→ Goal of the exercise
Rewrite the lines from the one containing "Image resolution: width=287, height=494." through the one containing "Case Studies (252, 134)", both included, as a JSON list of strings with one string per line and no blank lines. Include only those lines.

___ Provided material ___

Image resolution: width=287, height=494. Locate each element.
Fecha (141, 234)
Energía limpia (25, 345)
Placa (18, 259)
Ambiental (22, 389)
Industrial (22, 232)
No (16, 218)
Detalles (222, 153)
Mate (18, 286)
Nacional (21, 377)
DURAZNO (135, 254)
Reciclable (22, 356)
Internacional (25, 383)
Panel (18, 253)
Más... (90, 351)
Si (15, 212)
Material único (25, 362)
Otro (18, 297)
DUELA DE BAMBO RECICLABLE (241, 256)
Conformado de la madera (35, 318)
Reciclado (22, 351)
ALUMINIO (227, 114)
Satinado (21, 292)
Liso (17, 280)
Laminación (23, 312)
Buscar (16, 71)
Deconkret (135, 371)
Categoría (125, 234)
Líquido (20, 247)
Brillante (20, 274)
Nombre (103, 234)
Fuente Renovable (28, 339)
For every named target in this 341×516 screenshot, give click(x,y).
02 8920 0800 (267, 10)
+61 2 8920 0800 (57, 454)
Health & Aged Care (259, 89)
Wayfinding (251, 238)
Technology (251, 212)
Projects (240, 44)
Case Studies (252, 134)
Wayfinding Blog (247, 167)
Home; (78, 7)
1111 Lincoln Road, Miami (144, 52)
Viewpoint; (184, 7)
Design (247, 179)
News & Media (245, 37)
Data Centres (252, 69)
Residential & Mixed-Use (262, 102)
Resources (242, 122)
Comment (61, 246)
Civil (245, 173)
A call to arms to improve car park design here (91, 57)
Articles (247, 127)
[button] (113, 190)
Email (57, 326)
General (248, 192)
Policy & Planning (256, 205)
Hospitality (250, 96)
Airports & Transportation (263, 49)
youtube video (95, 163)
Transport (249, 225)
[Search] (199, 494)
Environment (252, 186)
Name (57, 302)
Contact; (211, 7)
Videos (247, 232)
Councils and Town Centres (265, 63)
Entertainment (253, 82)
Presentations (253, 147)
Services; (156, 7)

___
___ Provided material ___

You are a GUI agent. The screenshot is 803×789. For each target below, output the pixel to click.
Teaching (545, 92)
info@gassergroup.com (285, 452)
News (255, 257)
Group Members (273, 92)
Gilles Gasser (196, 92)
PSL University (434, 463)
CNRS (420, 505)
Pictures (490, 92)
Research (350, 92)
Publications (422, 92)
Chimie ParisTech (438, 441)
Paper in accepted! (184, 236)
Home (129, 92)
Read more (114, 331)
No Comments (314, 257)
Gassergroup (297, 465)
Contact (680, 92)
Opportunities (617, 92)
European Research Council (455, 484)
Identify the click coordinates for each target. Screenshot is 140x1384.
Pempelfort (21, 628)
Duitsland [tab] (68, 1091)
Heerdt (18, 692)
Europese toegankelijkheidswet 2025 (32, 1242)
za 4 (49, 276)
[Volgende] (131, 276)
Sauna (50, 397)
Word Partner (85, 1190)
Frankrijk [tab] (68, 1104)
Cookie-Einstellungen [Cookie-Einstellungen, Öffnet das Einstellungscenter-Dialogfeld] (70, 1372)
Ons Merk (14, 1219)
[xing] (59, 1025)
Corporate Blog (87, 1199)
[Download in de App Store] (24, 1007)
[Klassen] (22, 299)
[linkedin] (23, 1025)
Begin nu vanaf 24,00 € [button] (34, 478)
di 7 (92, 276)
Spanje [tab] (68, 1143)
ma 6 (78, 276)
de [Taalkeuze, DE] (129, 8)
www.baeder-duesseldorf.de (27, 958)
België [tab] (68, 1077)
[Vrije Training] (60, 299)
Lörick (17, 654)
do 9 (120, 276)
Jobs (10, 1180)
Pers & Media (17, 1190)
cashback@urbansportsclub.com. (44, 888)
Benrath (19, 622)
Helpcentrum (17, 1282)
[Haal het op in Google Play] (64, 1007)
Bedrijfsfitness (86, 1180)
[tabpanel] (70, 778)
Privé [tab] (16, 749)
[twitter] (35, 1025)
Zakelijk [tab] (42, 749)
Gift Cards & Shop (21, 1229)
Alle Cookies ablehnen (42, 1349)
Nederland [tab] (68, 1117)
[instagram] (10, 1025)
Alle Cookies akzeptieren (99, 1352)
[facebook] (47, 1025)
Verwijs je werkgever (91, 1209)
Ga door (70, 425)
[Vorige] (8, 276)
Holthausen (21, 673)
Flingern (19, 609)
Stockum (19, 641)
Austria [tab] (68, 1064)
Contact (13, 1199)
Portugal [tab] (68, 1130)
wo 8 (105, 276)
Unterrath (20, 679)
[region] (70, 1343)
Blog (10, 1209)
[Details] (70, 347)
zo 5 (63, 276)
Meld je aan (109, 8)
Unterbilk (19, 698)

___
___ Provided material ___

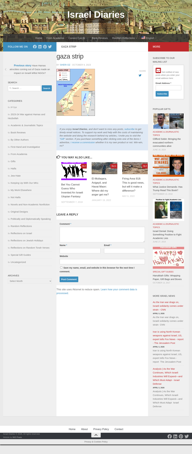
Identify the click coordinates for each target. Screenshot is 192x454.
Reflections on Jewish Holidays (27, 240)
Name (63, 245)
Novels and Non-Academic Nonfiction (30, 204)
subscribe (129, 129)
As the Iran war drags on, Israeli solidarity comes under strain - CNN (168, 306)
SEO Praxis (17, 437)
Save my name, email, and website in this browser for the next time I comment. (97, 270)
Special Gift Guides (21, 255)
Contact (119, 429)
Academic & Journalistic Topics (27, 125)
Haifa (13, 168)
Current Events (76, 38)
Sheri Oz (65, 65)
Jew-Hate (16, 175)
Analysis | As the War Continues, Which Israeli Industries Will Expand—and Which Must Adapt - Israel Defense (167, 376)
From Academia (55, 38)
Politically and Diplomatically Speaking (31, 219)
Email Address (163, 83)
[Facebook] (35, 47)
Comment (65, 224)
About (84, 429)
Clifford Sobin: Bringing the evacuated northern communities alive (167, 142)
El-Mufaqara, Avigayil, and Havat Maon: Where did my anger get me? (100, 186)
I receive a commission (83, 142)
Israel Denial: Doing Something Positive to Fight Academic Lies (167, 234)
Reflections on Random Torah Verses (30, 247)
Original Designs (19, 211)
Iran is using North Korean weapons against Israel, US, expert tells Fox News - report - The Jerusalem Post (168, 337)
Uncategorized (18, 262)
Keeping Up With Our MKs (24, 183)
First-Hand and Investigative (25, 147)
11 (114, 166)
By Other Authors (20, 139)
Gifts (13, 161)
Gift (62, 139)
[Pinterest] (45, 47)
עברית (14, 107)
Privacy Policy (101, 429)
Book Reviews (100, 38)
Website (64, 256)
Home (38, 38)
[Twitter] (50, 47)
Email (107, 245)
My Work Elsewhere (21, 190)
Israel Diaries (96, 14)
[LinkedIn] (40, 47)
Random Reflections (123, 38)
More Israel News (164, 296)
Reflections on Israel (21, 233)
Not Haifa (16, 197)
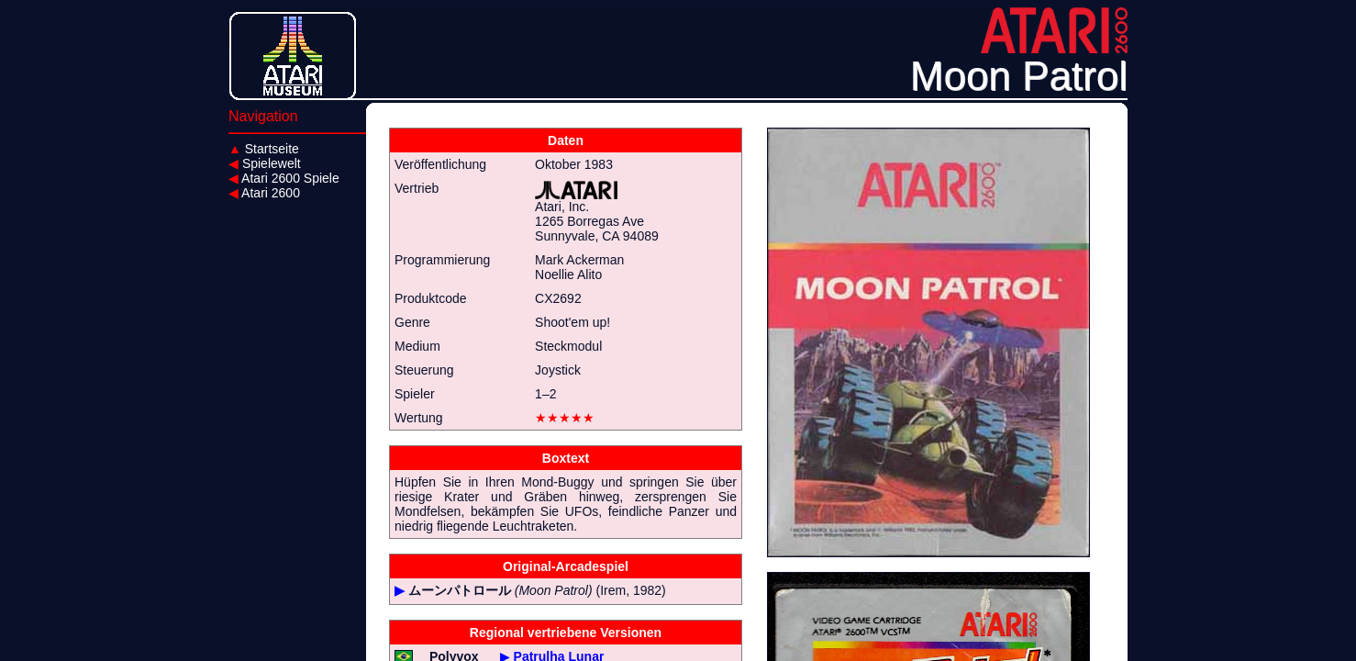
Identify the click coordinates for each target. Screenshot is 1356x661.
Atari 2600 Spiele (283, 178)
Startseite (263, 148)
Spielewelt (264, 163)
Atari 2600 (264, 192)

___

→ Expected output
[
  "Image resolution: width=287, height=494. Locate each element.",
  "Fecha (141, 234)",
  "Energía limpia (25, 345)",
  "Placa (18, 259)",
  "Ambiental (22, 389)",
  "Industrial (22, 232)",
  "No (16, 218)",
  "Detalles (222, 153)",
  "Mate (18, 286)",
  "Nacional (21, 377)",
  "DURAZNO (135, 254)",
  "Reciclable (22, 356)",
  "Internacional (25, 383)",
  "Panel (18, 253)",
  "Más... (90, 351)",
  "Si (15, 212)",
  "Material único (25, 362)",
  "Otro (18, 297)",
  "DUELA DE BAMBO RECICLABLE (241, 256)",
  "Conformado de la madera (35, 318)",
  "Reciclado (22, 351)",
  "ALUMINIO (227, 114)",
  "Satinado (21, 292)",
  "Liso (17, 280)",
  "Laminación (23, 312)",
  "Buscar (16, 71)",
  "Deconkret (135, 371)",
  "Categoría (125, 234)",
  "Líquido (20, 247)",
  "Brillante (20, 274)",
  "Nombre (103, 234)",
  "Fuente Renovable (28, 339)",
  "For every named target in this 341×516 screenshot, give click(x,y).",
  "02 8920 0800 (267, 10)",
  "+61 2 8920 0800 (57, 454)",
  "Health & Aged Care (259, 89)",
  "Wayfinding (251, 238)",
  "Technology (251, 212)",
  "Projects (240, 44)",
  "Case Studies (252, 134)"
]